Giorgia Meloni per Libero è “uomo dell’anno” perché prima di tutto ha cancellato la guerra dei sessi vincendola, pensando differente, essendo divergente, superando la boria dei maschi e lo sconfittismo delle femmine. Non ha rotto il tetto di cristallo, lo ha dissolto.

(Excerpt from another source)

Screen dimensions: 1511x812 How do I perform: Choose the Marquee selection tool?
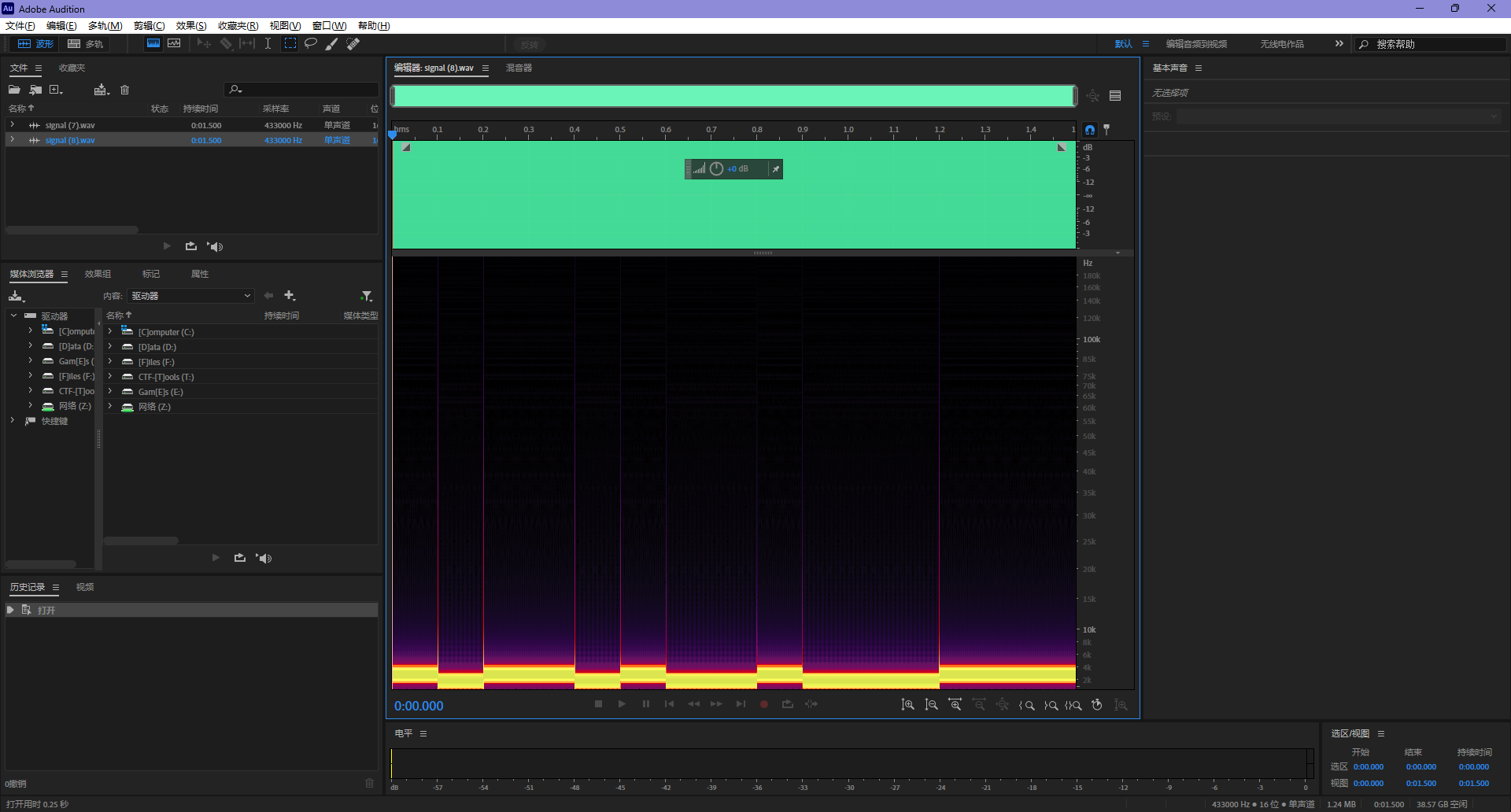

Il debutto di Meloni, capo del governo e leader di partito, è stato tra il ferro e il fuoco: due guerre, un cambio di scenario dietro l’altro, shock geopolitici multipli, un’Europa da rifare e un ordine mondiale da inventare. In mezzo a tante leadership traballanti, quella di Meloni è solida, attesa dalla prova della longue durée, il tempo lungo del governo, dove goccia dopo goccia scorrono i giorni, i mesi, gli anni, segnati dalle ascese e dalle cadute. È il calendario della storia, il luogo dove si misurano solo le rare figure degli statisti. Ce la farà? È questione di durata, esperienza e machiavellica Fortuna. È presto per dire cosa accadrà alla biografia, quale sarà la parabola, ha rimesso il timone della nazione a Occidente, è un ottimo inizio.
Meloni ha proiettato gli avversari in una dimensione di eterno rosicamento, schiumano che è fascista, leader del patriarcato, femmina ma non femminista. Quante chiacchiere, il problema è risolto: Giorgia è uomo dell’anno.